START Extracted entries
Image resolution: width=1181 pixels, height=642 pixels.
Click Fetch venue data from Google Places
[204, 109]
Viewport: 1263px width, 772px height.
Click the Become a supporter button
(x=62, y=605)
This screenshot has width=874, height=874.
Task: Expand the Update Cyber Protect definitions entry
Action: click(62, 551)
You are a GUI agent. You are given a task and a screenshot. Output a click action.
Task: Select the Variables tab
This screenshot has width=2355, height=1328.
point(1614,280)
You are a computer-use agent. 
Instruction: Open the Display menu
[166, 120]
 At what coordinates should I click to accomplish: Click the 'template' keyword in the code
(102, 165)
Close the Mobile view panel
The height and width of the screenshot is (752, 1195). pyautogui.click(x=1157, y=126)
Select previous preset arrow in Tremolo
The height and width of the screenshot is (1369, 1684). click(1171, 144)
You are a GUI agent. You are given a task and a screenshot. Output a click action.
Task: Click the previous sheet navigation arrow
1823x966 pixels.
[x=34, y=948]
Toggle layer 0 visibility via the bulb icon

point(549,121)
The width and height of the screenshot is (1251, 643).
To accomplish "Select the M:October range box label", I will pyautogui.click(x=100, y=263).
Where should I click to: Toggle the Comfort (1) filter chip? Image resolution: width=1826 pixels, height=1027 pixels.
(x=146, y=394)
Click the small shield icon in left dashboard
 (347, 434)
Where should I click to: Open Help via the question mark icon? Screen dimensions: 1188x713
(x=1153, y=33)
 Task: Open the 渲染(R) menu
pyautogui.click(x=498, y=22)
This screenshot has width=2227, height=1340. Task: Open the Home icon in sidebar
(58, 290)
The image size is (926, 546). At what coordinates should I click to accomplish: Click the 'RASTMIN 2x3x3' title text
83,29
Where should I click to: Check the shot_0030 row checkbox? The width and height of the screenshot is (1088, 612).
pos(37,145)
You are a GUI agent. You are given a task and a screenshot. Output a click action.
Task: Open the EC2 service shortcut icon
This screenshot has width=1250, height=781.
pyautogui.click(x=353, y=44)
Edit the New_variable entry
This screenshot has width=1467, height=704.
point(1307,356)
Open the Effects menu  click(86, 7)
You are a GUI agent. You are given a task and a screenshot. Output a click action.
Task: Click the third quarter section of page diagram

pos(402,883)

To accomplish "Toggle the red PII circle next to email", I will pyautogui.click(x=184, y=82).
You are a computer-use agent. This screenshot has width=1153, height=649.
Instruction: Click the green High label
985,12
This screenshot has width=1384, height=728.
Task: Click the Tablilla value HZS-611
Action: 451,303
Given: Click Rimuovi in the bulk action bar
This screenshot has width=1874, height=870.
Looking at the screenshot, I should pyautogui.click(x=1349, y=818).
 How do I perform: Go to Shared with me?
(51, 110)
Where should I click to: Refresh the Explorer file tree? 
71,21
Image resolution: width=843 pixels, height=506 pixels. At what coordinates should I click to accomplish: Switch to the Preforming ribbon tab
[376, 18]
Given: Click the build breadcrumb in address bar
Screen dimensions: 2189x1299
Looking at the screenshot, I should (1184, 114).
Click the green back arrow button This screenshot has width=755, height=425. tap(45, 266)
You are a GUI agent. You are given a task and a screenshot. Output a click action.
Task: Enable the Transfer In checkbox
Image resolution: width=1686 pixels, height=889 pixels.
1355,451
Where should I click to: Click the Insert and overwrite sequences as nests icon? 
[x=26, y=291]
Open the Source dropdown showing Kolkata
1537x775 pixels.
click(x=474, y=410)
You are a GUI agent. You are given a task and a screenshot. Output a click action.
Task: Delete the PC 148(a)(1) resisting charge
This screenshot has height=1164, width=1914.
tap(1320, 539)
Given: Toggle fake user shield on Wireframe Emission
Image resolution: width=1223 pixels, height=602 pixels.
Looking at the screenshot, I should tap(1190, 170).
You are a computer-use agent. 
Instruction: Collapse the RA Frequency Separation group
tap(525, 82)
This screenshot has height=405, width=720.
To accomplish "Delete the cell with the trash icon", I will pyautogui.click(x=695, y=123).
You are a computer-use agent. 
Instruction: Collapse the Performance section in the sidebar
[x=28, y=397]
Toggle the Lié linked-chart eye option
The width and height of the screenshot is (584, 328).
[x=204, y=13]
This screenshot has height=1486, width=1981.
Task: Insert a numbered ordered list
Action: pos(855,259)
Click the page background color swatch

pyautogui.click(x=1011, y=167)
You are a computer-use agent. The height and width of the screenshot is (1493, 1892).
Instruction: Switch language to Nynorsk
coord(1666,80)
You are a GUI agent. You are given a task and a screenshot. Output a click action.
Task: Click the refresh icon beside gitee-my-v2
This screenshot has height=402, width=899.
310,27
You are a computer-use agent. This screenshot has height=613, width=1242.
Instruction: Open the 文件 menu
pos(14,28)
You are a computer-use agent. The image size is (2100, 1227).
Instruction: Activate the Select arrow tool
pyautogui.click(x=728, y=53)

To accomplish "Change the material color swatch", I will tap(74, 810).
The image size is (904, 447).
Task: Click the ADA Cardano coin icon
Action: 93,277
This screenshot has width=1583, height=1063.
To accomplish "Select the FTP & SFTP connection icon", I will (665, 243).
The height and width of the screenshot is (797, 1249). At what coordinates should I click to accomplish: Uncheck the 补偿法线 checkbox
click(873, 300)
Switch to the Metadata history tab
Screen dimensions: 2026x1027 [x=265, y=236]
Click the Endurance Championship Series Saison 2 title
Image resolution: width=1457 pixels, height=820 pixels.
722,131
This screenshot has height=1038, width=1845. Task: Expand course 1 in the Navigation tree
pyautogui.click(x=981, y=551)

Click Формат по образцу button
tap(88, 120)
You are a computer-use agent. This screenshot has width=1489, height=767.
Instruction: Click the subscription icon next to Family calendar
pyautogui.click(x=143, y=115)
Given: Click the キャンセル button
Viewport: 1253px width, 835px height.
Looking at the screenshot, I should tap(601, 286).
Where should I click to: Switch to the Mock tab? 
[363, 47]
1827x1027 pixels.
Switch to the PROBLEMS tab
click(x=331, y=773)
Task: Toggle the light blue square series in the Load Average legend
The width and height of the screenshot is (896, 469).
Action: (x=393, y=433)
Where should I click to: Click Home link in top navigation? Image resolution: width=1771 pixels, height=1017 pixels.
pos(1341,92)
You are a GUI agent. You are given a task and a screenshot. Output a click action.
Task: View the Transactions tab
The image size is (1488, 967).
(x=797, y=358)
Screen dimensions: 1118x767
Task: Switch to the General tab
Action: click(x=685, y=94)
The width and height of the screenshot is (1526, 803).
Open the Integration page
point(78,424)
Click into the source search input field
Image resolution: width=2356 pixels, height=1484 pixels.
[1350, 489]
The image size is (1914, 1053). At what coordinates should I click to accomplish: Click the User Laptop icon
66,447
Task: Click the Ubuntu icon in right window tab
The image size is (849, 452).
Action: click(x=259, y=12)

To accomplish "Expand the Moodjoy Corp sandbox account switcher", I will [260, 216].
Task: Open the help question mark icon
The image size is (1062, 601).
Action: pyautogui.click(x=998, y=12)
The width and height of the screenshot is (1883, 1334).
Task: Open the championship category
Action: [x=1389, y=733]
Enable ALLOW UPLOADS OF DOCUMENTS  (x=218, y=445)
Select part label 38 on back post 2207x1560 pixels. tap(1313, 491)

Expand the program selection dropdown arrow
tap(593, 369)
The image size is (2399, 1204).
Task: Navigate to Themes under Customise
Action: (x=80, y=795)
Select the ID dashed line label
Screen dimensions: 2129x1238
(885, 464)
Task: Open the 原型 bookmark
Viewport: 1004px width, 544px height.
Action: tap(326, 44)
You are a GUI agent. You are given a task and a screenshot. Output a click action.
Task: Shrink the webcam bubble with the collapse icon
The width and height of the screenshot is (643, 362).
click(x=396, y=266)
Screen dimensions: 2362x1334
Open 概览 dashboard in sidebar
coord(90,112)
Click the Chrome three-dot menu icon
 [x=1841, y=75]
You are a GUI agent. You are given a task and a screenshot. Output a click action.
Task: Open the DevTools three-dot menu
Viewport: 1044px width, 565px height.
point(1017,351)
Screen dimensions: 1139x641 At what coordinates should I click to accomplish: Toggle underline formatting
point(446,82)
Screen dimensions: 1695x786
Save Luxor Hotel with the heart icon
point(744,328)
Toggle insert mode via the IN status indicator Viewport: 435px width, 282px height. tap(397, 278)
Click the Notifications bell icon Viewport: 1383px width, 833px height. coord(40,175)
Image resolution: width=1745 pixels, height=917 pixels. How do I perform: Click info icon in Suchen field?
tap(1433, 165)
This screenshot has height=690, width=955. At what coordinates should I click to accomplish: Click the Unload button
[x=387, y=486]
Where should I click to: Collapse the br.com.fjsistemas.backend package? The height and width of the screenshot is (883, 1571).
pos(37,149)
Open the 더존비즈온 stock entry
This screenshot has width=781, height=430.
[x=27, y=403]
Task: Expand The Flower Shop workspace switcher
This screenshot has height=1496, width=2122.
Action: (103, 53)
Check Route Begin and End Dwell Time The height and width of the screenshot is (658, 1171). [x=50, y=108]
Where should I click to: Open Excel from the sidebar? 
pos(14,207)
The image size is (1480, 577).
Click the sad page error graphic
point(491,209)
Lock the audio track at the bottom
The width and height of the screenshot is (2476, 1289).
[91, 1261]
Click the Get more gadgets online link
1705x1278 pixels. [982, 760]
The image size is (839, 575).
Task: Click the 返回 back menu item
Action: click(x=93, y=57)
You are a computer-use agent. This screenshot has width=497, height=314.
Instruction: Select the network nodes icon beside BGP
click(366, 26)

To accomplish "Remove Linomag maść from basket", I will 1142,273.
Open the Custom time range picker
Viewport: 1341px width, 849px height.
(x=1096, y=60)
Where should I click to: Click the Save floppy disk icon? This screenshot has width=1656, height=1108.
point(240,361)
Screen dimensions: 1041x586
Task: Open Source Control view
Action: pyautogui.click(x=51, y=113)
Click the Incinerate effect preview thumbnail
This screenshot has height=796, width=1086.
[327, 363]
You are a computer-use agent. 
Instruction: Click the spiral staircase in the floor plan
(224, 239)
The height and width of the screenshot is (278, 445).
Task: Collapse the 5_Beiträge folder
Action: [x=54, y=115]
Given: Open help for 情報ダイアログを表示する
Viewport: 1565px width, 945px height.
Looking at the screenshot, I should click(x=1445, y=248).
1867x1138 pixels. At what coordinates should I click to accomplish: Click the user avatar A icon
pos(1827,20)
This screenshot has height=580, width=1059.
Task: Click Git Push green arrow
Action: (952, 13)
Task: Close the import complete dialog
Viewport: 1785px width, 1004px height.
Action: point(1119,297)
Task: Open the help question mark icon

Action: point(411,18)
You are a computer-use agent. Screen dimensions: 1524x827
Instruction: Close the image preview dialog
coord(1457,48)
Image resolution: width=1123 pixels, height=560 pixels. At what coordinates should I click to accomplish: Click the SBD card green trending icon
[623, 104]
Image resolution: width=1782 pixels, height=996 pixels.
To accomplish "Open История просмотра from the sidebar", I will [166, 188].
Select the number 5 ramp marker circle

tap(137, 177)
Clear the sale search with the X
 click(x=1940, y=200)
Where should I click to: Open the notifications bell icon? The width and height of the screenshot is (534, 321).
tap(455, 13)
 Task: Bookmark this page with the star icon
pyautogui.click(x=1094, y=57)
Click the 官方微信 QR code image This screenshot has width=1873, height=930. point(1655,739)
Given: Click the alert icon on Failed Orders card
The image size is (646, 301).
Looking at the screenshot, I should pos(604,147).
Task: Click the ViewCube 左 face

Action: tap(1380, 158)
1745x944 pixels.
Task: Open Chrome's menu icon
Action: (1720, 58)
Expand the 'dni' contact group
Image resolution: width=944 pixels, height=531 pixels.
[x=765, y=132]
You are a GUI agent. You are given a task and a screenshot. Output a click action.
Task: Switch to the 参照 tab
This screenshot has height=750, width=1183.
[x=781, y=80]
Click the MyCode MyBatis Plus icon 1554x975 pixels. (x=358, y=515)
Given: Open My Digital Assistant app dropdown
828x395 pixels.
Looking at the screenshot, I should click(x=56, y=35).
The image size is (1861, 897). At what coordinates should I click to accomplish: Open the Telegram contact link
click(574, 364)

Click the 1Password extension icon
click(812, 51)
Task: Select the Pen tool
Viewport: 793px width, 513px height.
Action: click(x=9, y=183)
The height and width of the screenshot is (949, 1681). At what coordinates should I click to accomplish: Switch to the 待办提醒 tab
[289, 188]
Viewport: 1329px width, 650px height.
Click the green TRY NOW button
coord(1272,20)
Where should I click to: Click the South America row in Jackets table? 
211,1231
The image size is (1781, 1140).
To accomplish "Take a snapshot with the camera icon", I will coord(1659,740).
END Extracted entries
Work request -
When the line with "Task: Click the third" is reached in the data above, begin copying, and stop after the line with "has width=1153, height=649."; copy each line exactly, both ends included.

Task output -
Task: Click the third quarter section of page diagram

pos(402,883)

To accomplish "Toggle the red PII circle next to email", I will pyautogui.click(x=184, y=82).
You are a computer-use agent. This screenshot has width=1153, height=649.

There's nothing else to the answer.